Regarding Rhodophyta, their higher level of activity compared with brown seaweeds here is similar to that found in previous studies (Caccamese et al. 1980, 1981; Bouhlal et al. 2013; Sacristán-Soriano et al. 2017). For example, species of the order Bonnemaisoniales, such as Bonnemaisonia  asparagoides (Woodward) C. Agardh, Bonnemaisonia hamifera Hariot and Asparagopsis armata Harvey, which live in warmer latitudes, have shown antimicrobial activity in the past (Paul et al. 2006; Salvador et al. 2007). Previous studies are available for only two of the red seaweeds tested here, D. pulchra and Plocamium sp. For the former (which also belongs to Bonnemaisoniales), antifouling and antibiotic properties have been reported (Maximilien et al. 1998; Ren et al. 2002, 2004; Hentzer and Givskov 2003; Ankisetty et al. 2004). These results are consistent with the great inhibitory activity found in our samples, reinforcing the idea that D. pulchra has a rich diversity of chemical interactions with Antarctic microorganisms. However, it is worth mentioning that, contrary to previous data reported on this species (Hentzer and Givskov 2003), our samples produced inhibition on the pathogenic surrogate of Pseudomonas aeruginosa. This dissimilarity could be attributed to factors such as chemical variability of certain secondary metabolites on the species, as reported in previous works (Fairhead et al. 2005b; Longford et al. 2007).

For Plocamium sp., it is worth noting that, though in the past Plocamium from Antarctica had been classified as Plocamium cartilagineum, in recent times, evidence has grown that the populations of this species in Antarctica are a separate taxon, and thus the current general trend is to use the term “Plocamium sp.” (Wiencke and Clayton 2002; Hommersand et al. 2009; Dubrasquet et al. 2018; Guillemin et al. 2018). From this genus, several compounds with antimicrobial activity were found previously (Rovirosa et al. 1990; Cueto et al. 1991; Ankisetty et al. 2004; Harden et al. 2009). However, in our study, Plocamium sp. extracts showed no antimicrobial activity. One reason for this dissimilarity could be attributed to differences in the protocols used. Nonetheless, some of these studies used species of Plocamium from warmer environments. Therefore, chemical differences between species of the genus from different habitats could also explain the contrast in the results.
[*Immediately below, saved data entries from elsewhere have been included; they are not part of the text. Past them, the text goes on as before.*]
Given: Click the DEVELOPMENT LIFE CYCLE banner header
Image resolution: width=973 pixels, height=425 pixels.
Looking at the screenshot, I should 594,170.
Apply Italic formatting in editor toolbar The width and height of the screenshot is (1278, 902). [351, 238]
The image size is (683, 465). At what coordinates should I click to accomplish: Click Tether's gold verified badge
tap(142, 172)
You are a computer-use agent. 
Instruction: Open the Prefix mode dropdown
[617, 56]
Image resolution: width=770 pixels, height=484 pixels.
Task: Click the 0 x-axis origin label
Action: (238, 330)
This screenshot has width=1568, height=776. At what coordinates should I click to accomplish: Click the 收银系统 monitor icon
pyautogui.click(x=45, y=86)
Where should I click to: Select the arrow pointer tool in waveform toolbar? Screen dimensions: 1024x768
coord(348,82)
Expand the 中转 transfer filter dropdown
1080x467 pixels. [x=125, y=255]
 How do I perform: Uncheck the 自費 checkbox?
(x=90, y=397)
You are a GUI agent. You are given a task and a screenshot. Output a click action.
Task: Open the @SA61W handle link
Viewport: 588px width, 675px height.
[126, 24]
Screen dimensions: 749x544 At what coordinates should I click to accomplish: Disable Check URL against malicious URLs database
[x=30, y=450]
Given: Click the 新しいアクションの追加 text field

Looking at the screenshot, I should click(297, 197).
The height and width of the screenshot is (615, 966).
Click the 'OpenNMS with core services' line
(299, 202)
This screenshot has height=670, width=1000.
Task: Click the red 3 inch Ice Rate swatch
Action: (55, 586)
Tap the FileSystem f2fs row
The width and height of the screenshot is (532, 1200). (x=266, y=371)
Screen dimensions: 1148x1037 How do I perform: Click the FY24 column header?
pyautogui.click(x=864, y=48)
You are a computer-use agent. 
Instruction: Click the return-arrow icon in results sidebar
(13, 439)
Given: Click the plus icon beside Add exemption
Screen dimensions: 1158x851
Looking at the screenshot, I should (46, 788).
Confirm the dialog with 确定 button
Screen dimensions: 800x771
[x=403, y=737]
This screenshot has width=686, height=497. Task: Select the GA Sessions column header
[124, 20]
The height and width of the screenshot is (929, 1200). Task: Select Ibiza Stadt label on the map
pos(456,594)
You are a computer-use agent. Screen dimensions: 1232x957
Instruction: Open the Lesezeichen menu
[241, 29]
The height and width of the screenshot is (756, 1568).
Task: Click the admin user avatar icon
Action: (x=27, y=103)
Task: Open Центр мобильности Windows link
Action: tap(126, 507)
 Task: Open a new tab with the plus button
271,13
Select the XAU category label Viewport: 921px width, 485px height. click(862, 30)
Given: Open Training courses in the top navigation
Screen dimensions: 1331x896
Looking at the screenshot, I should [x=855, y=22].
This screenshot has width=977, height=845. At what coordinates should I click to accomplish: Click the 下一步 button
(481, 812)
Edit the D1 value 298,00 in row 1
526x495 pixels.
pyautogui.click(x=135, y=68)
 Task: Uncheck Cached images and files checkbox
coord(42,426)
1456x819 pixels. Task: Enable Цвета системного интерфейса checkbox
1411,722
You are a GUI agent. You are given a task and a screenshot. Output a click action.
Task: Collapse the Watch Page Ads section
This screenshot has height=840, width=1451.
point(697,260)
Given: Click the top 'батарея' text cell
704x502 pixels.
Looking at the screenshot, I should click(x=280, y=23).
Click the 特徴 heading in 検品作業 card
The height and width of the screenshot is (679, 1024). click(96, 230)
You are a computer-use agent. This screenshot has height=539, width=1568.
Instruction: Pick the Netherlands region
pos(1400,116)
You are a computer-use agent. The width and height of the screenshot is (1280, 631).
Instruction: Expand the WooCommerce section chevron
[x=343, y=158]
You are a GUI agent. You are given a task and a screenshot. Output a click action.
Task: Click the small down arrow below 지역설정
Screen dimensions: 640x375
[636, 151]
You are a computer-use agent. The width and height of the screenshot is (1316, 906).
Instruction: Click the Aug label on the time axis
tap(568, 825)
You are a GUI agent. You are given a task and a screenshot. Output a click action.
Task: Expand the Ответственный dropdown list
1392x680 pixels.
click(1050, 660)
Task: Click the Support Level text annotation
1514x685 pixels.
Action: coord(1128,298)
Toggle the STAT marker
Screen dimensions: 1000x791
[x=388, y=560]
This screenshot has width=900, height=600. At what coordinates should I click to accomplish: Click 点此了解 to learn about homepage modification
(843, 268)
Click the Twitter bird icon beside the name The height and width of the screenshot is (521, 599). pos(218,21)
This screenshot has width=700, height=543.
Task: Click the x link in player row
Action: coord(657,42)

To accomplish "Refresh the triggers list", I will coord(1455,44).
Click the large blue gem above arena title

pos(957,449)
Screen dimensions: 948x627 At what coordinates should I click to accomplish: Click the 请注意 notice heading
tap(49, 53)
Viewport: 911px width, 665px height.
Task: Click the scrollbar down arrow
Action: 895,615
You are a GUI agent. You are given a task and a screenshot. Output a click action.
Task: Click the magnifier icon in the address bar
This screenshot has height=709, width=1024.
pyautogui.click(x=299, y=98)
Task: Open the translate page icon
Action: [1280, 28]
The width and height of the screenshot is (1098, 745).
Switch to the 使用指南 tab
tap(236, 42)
As mentioned earlier, although we cannot discard an effect of the algal microbiome, previous works reported several active secondary metabolites that could be good candidates for the antimicrobial activity observed in our red algae samples. These compounds would include halogenated isoprenoids such as monoterpenes and carotenoids from several Rhodophyta families with Antarctic representatives (Amsler 2008; Amsler et al. 2009; Young et al. 2013, 2015; Carroll et al. 2020). Also, red seaweed polysaccharide compounds (such as carrageenans, sulphated galactans and galactofucans) with established antimicrobial activity could be good candidates for the type of results we observed here (Harden et al. 2009).

Conclusions

Our observations indicate that extracts from Antarctic macroalgae are as bioactive as seaweeds from other parts of the world, even though studies on their chemical activity are scarcer than in other geographical areas. Several factors could modulate the concentration or activity of the potential compounds present in the extracts. For this reason, further analyses of very active species, such as D. pulchra and the genus Desmarestia, will prove vital to comprehending their chemical ecology and the role of the microbiome in Antarctic algae to a full extent. Our results also provide new insights into the role of macroalgae as a source of bioactive compounds potentially useful in research on antibiotic-resistant bacteria. Further studies may elucidate new applications derived of the isolation of compounds present in Antarctic seaweed extracts.